The sign is high up on the red brick wall of a building that the proofreader thinks used to be a bank. The sign says Schoolteachers Friendly Society.
Now, the proofreader never takes the absence of an apostrophe lightly. Apostrophes are very important. Apostrophes denote possession. Apostrophes denote contraction; in this role, the proofreader thinks of the apostrophe as a small fragment of debris left over when two words smash into one another. He would never deny the vital function that apostrophes often play.
All that being said, he has, on occasion, looked the other way. He hasn’t felt good about it but he has allowed his head to rule his heart and not the other way round.
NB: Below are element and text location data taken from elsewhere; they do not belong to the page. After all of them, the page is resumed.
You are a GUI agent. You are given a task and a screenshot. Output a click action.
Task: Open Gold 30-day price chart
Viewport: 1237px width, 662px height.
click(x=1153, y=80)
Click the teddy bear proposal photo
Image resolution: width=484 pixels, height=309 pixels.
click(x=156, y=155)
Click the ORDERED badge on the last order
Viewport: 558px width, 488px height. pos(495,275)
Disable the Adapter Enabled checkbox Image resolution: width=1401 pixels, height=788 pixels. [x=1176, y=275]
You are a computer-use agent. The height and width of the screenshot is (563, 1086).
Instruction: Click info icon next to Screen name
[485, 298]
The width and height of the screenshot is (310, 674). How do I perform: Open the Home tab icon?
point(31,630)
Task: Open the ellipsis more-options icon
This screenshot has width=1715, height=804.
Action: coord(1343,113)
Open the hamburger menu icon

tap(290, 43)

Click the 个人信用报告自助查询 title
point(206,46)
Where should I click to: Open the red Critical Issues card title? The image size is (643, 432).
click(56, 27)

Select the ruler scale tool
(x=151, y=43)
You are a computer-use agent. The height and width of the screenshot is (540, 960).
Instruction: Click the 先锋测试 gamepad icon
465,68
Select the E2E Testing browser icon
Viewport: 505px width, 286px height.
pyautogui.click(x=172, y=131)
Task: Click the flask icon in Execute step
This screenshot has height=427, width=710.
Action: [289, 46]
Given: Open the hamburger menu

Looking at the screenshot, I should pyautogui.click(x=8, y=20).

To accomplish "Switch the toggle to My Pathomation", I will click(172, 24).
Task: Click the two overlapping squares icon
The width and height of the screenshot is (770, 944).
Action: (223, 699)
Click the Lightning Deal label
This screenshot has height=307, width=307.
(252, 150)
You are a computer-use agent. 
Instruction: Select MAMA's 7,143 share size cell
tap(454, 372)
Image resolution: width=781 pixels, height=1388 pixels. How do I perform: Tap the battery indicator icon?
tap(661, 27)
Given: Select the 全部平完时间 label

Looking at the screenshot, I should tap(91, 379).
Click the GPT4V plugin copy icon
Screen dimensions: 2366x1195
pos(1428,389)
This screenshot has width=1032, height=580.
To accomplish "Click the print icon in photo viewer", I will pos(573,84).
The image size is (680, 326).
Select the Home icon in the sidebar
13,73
These occasions when he has had to let these grammatical transgressions pass unchallenged almost always involve signs, logos or other elements were typographical design is a governing factor. He understands that significant design elements must occasionally be considered exempt from the rules that govern the printed word. Apostrophes are awkward little buggers. They are a typographical sore thumb, spoiling the fine line of a neatly designed piece of type.
The proofreader simply can’t make the exception this time. This is the Schoolteachers' Friendly Society. The very name speaks of academia and education. An exception can’t be made.
The proofreader walks past, shaking his head. He reaches up and touches a finger to the left corner of his mouth.
Yes, that curve is definitely getting bigger. Any day now, he’ll have a fully fledged sneer.
To find out what the errors are, click on 'Read More' below.
In the first paragraph, ‘self appointed’ should be ‘self-appointed’, as it is a compound adjective.
In the third paragraph, ‘week day’ should be ‘weekday’.
In the sixth paragraph, ‘were typographical design’ should be ‘where typographical design’.